Dijo que el tema de los grupos armados como el del EPR son de consideración prioritaria y que los movimientos sociales no son vistos como un riesgo o una amenaza. Lo que nos preocupa, dijo, “son los grupos antisistema y los violentos” –refiriéndose presumiblemente, sin mencionarlos, a los grupos criminales y a las mafias que operan en el país–, que abiertamente declaran que la vía de transformar es la violencia, declaración que en todo caso aludía de modo directo a la estrategia armada del gobierno contra los cárteles.

Señaló que son focos de atención temas como la pobreza y desigualdad e instituciones políticas, los desequilibrios demográficos, los movimientos de migración, la cultura de la legalidad, y que algunos temas económicos también forman parte de la agenda de seguridad nacional, entre ellos la debilidad fiscal del Estado, como es la derivación de una parte de la economía informal en economía criminal.

También nos preocupa el calentamiento global y sus implicaciones para México, manifestó.
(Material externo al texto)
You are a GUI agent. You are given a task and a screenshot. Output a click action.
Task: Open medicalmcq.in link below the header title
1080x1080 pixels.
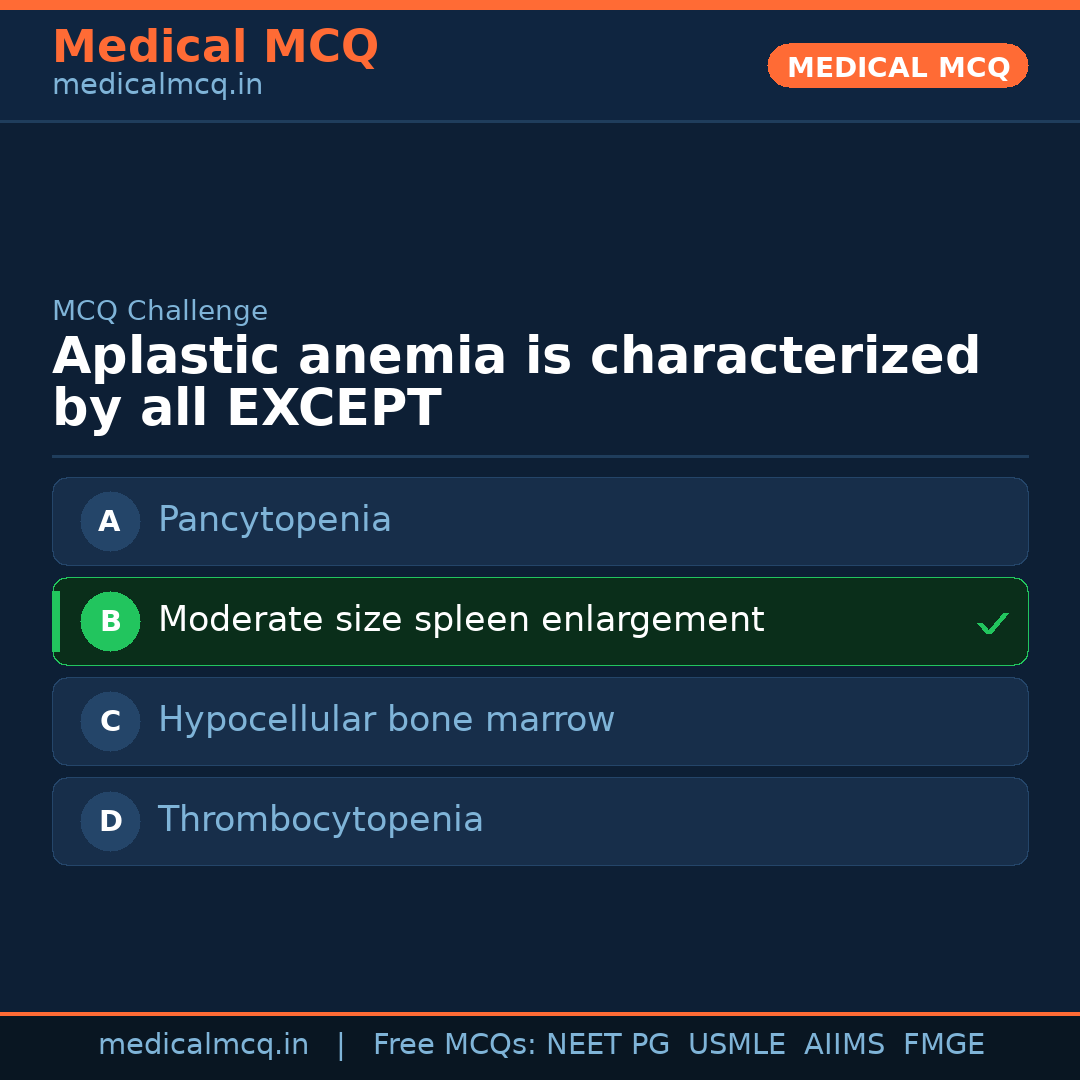157,85
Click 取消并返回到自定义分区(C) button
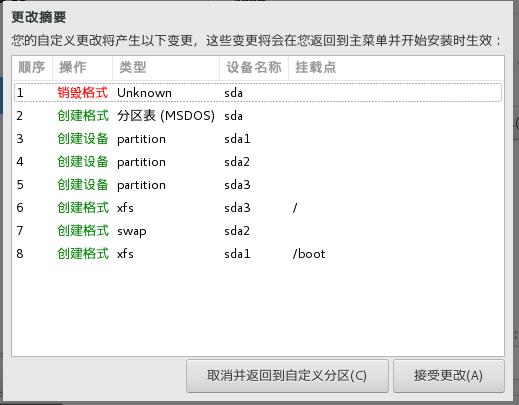Viewport: 519px width, 405px height. click(287, 376)
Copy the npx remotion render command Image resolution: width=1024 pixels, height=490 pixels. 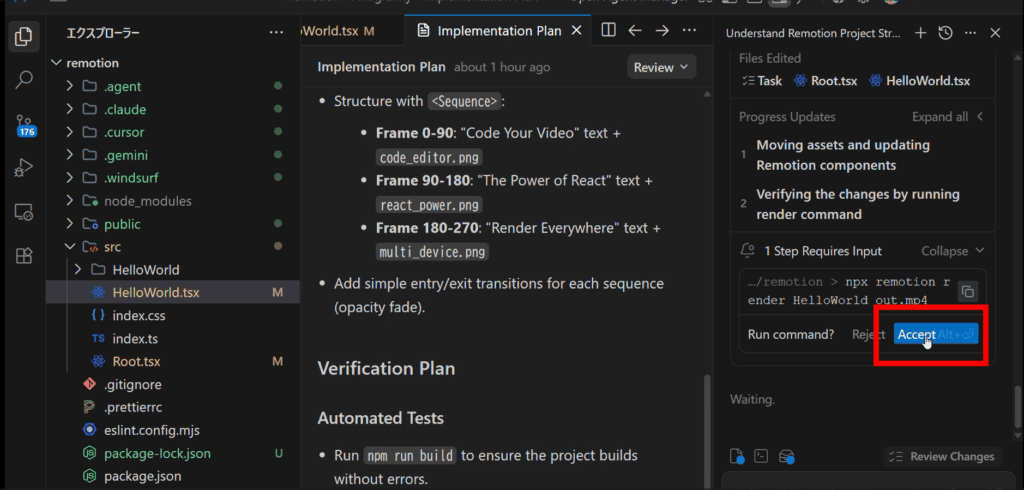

Otro importante ámbito, dijo el titular del Cisen, lo constituye el entorno internacional, donde pueden derivar amenazas para México, como pueden ser conflictos regionales en nuestra zona de influencia, Centroamérica y el Caribe, y algunas otras formas de riesgos y tendencias globales.

Sin embargo, Valdés Castellanos y los demás miembros del gabinete de seguridad saben que hay temas que no han sido tocados con la energía y decisión que se merecen en aras de disminuir el avance del crimen organizado, como es el del lavado de dinero, porque seguramente, como lo han dicho varios especialistas en la materia, muchos de esos dineros sucios son lavados en inversiones de negocios diversos o en las múltiples opciones y modalidades del mundo financiero del país.

El ‘modus operandi’ de las mafias es muy diverso. Su poder económico es inaudito y capaz de abrir casi cualquier puerta que deseen a  través de gente calificada en materia económica y financiera que trabaja para los capos. Y cuando no es a través del convencimiento del dinero –miles de millones de dólares anuales dedicados a corromper gente–, los capos utilizan la fuerza de las armas para lograr sus propósitos que casi siempre consiguen por medio de sus sicarios.

Eso lo saben las autoridades encargadas de combatirlas y los capos de las mafias. Resulta obvio que hay valores entendidos entre los corruptos empleados y funcionarios, militares y policías federales, estatales y municipales coptados por los capos, como ha quedado demostrado al paso del tiempo. Una probadita de esas colusiones fueron los resultados  de la inacabada ‘Operación Limpieza’ de donde salió estiércol pero donde hay todavía toneladas de porquería que habría que sacar aunque sea con esas máquinas que extraen lodo, desechos y basura descompuesta acumulada de las alcantarillas en época de inundaciones.

Si esa ‘limpieza’ de veras se hubiera hecho de ‘arriba para abajo, como se barren las escaleras’ como presumió el Presidente, el director del Cisen no estuviera advirtiendo a estas alturas de todas las amenazas que hay contra el país. El problema estriba en la corrupción y en la impunidad que sigue imperando entre ‘los violentos’ y los funcionarios coludidos que se focalizan desde arriba hasta abajo de la estructura del sistema. Y eso lo saben los encargados de la seguridad nacional y su jefe mayor. Los diagnósticos siguen. ¿Y?